Judith Arundell Wright (31 May 191525 June 2000) was an Australian poet, environmentalist and campaigner for Aboriginal land rights. She was a recipient of the Christopher Brennan Award.

Biography
Judith Wright was born in Armidale, New South Wales. The eldest child of Phillip Wright and his first wife, Ethel, she spent most of her formative years in Brisbane and Sydney. Wright was of Cornish ancestry. After the early death of her mother, she lived with her aunt and then boarded at New England Girls' School after her father's remarriage in 1929. After graduating, Wright studied Philosophy, English, Psychology and History at the University of Sydney. At the beginning of World War II, she returned to her father's station (ranch) to help during the shortage of labour caused by the war.

Wright's first book of poetry, The Moving Image, was published in 1946 while she was working at the University of Queensland as a research officer.
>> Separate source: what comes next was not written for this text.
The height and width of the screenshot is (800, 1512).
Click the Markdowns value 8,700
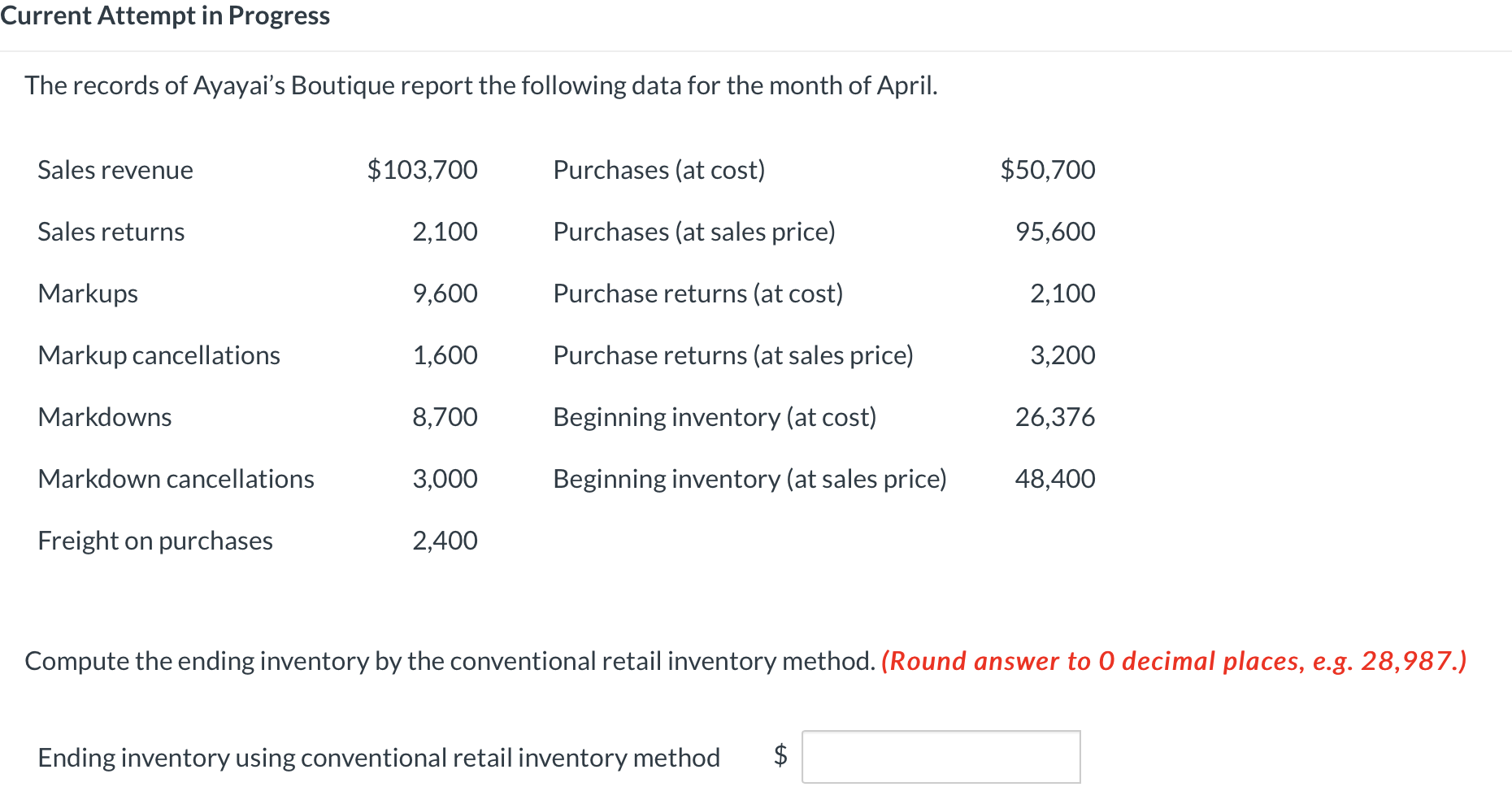(x=445, y=417)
Then, she had also worked with Clem Christesen on the literary magazine Meanjin, the first edition of which was published in late 1947. In 1950 she moved to Mount Tamborine, Queensland, with the novelist and abstract philosopher Jack McKinney. Their daughter Meredith was born in the same year. They married in 1962, but Jack was to live only until 1966.

In 1966, she published The Nature of Love, her first collection of short stories, through Sun Press, Melbourne. Set mainly in Queensland, they include 'The Ant-lion', 'The Vineyard Woman', 'Eighty Acres', 'The Dugong', 'The Weeping Fig' and 'The Nature of Love', all first published in The Bulletin. Wright was nominated for the 1967 Nobel Prize for Literature.

With David Fleay, Kathleen McArthur and Brian Clouston, Wright was a founding member and, from 1964 to 1976, president, of the Wildlife Preservation Society of Queensland. In 1991, she was the second Australian to receive the Queen's Gold Medal for Poetry, in 1991.

She was involved in the Poets Union.

For the last three decades of her life, Wright lived near the New South Wales town of Braidwood. She moved to the Braidwood area to be closer to H. C. "Nugget" Coombs, her lover of 25 years, who was based in Canberra.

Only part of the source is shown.